# Macbook battery draining extremely fast.



## tecnics007 (Sep 28, 2016)

I brought a macbook Air 1 and half years ago. Since some 6-8 months ago it started behaving weirdly. My battery takes 3-4 hours to charge upto 100% and takes about 2 hours to discharge from 100% to 0%. 
Sometimes, I do download softwares from external sources as well as torrents. Could a malware be causing this problem? This problem persists regardless of my macbook being connected to internet or not.

I thought about including a screenshot of the following system report. 









Now the charge is at 85% but its falling really quick even if i keep the laptop on sleep mode.

Would you guys recommend me cleaning the hard disk and restoring mac to factory settings to solve this problem or should i start saving some money for a new battery?


----------



## Headrush (Feb 9, 2005)

Start Activity Monitor and select the Energy tab and see if you can spot the process most responsible. (malware or otherwise)


----------



## tecnics007 (Sep 28, 2016)

Headrush said:


> Start Activity Monitor and select the Energy tab and see if you can spot the process most responsible. (malware or otherwise)


Yeah I checked it out. Cannot understand a lot of stuff. Could you please have a look at the screenshot? The maximum power utilisation is by chrome but I had chrome even before this problem started


----------



## Headrush (Feb 9, 2005)

Can you click the "Avg Energy Impact" column heading so it sorts in order and than post that?

Also, try starting in Safe Node. (Hold shift key while booting)
See if you have the same problems. This will disable some software but it will help determine if it's software or hardware related.


----------



## tecnics007 (Sep 28, 2016)

Headrush said:


> Can you click the "Avg Energy Impact" column heading so it sorts in order and than post that?
> 
> Also, try starting in Safe Node. (Hold shift key while booting)
> See if you have the same problems. This will disable some software but it will help determine if it's software or hardware related.

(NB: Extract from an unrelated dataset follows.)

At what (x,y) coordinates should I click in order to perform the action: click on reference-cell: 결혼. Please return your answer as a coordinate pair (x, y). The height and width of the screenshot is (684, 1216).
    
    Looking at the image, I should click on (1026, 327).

I did as you asked me to do. Opened in the safe boot mode, Ampherage was -1440 
, whereas in normal mode it is -2750.

Here are the details when opened in safe mode









and..then in normal mode i sorted it by average energy impact...
here is the screenshot









However I just noticed one more thing...When i start my macbook, for the first 3-4 minutes My ampherage is just -550 and then after some time it increases upto -2475.
Does this mean something?


----------



## Headrush (Feb 9, 2005)

We can't just base it on the amperage, as that can be very dynamic.

Are you able to use it in safe mode long enough to determine whether it draining the battery as fast?
If Safe mode turns too many extensions off that you need, can you create a new user account and try working in that account, without the other being logged in also.

Running in Safe Mode is the preferable method.


----------



## tecnics007 (Sep 28, 2016)

Headrush said:


> We can't just base it on the amperage, as that can be very dynamic.
> 
> Are you able to use it in safe mode long enough to determine whether it draining the battery as fast?
> If Safe mode turns too many extensions off that you need, can you create a new user account and try working in that account, without the other being logged in also.
> ...


I did it..dude.

Couldn't take on the stress. I did it. I formatted the mac. Now the Ampherage is -500 and battery is working just fine.

But I lost all my files. I am not able to copy softwares from usb and start them from my mac. Gonna, start a new thread for that.

Thanks for the help buddy.


----------